そして、おまけに海苔バタートースト。残ったサンドイッチ用のパンに、バターをたっぷり塗って上に焼き海苔1枚べろんと乗せてトーストする。
これがんもう、黒い見かけは美しくないかもしれないがめっちゃイケる。海苔とバターはさりげなく好相性だ。
私もだんなも、これが大好きなのに、
「ブキミだから、ヤ」
という人もいるらしい。だんなが職場で
「騙されたと思ってくってみろ」
と勧めたのに、
「騙されたと思うに決まってるから、ヤ」
と断られちゃったのだそうだ。
そんなこと言わずに、騙されてみてくださいよ。ねぇ。

ざるそば
抹茶入り玄米茶

ハーゲンダッツのアイスクリーム

連休2日目。新宿行こうかー、買い物するかー、と言っていたのにだんなが風邪でダウン。
午前中から寝込み始めたと思ったら、いきなり38.6℃の高熱になってしまった。

で、赤い顔した彼のリクエストに応え、昼食はキンキンに冷やしたざるそば。
海苔をたっぷりかけて、長ねぎも多めに。

食後用に彼好物のハーゲンダッツのバニラアイスクリームも買ってきてみたのに、半分も食べられないようだ。そりゃ……重症だ……。

ほうぼうのアクアパッツァ
南瓜のクリームスープ
御飯
ダージリンアイスティー

病人食を作ってあげたいところだが、冷蔵庫には今日食べる用の生魚やあさりが入っているのであった。プチトマトをオーブンで焼いて乾かした、自家製ドライトマトも怠りなく準備されている。
そう、今日はアクアパッツァを作る予定だったのだ。
病人に聞くと、それでも食べるというのでアクアパッツァを決行。

"ほうぼう"なる魚を触るのは初めてだ。腹を裂き、内臓出してエラを取り……とモノの本には書いてあるが、この魚は皮が厚いらしく、包丁がなかなか通らない。通ったと思ったら、赤くて茶色くて緑色の内臓がドバ〜っと出てくるし、エラからも緑色のヒモ状のものが伸びているし、何だか泣きたくなってくる。やらなきゃ慣れないし、できるようになりたいし、と前向きに魚の内臓には触るように心がけているが、それでもヌラヌラした魚の皮膚を触っていると、言い様のない気持ちになる。

多分数日前には海を泳いでいて、この臓器も動いていたのに、今は死んでしまってるのね〜、有り難く美味しくいただかなきゃ悪いわよね〜、と殊勝に思いつつ、多分そう思うのは悪いことじゃないような気がして、だから私は切り身の魚より丸のままの魚が好きなのだ。
ああ……偉そうなこと言ってるけど、でも……キモチワルイ。あああ、血糊潰しちゃったよ、"ぶちゅっ"だって。ひいぃぃぃぃ。

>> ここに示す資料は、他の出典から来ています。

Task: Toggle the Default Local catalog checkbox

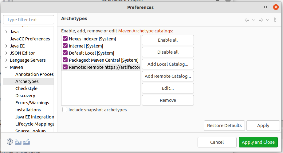Action: click(x=65, y=53)
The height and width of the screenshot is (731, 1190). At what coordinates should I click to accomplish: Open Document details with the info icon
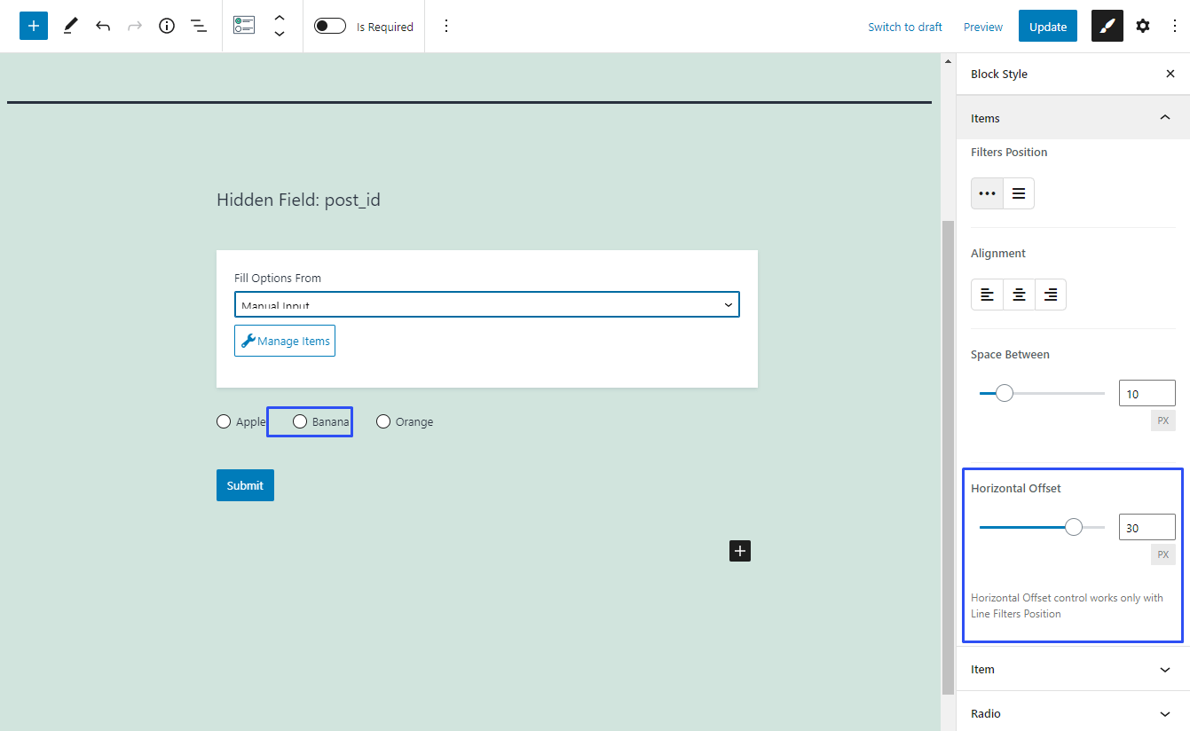tap(166, 26)
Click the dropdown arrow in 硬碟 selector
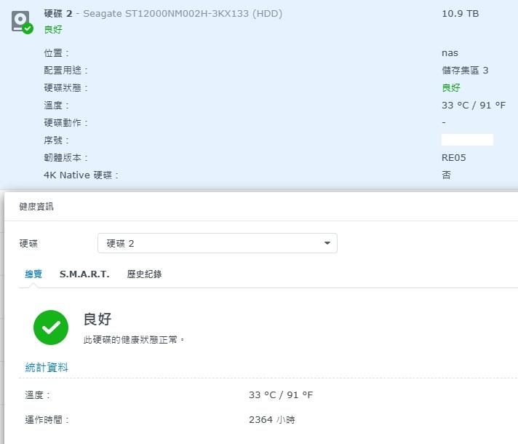 tap(327, 243)
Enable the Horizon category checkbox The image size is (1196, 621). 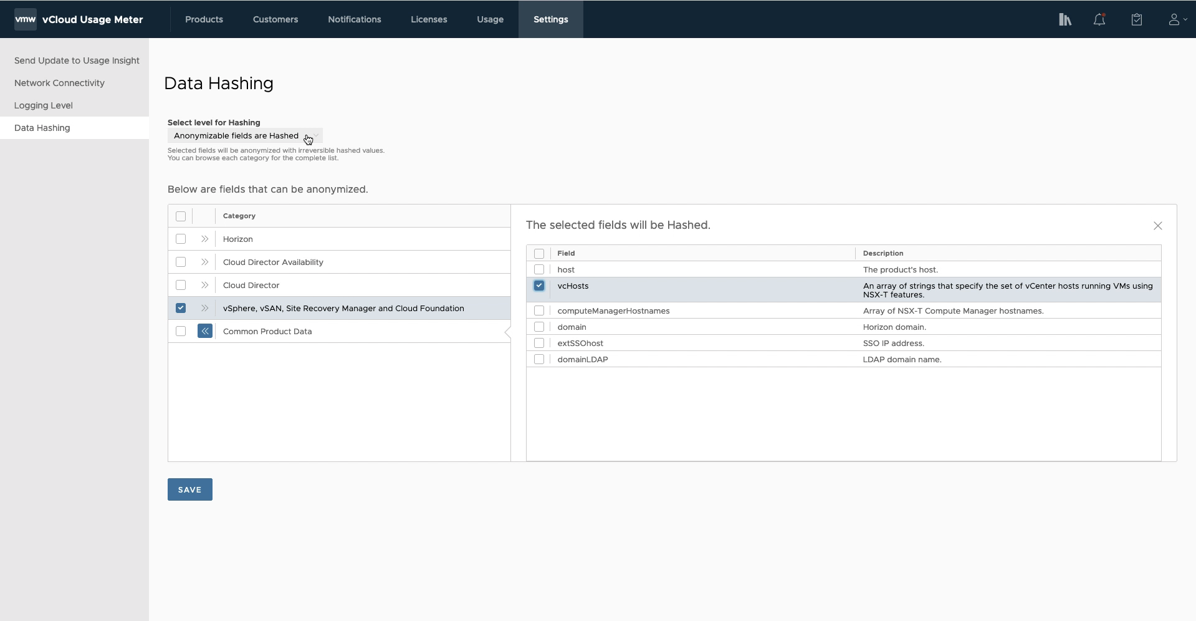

ともあれ、たどたどしくも内臓を取り去ったほうぼうが目の前に置かれている。
塩をたっぷりふって、たっぷりのオリーブ油を熱したフライパンでこんがりと。焼けたところにアサリとドライトマトとオリーブの実を投入し、続いて水をカップ1ほど、たっぷり注ぐ。水がじゅわーっと"気狂い"のように跳ねて、これがいわゆるアクア=acqua(水)・パッツァ=pazza(気狂い)の名の由来。
潰したアンチョビとケッパーも放り込み、煮立った水を魚にかけつつ、数分ぐつぐつと煮れば完成だ。

イタリア料理ならではの、ケッパーやらアンチョビやらオリーブやらがどかどか入った料理なのに、なのに妙に炊きたて御飯に似合うから不思議。アサリと魚のだしをたっぷり含んだ汁を御飯に含ませると、なにやらしょっつる汁のような感じまでしてくるのであった。

2/13 (日)
海苔バタートースト
牛乳

どうも、1つ気に入るのができると連続して食べ続けるのが私の悪い癖なのであった。
中学生の頃はフレンチトーストにはまり、毎日毎日朝食がフレンチトーストになったし、数年前はクロテッドクリームたっぷりつけたスコーンにはまった。連日連夜ならぬ連朝、ミルクティーにジャムにクリームにスコーン。カロリーさえ気にしなければすばらしい朝食が続いたのであった。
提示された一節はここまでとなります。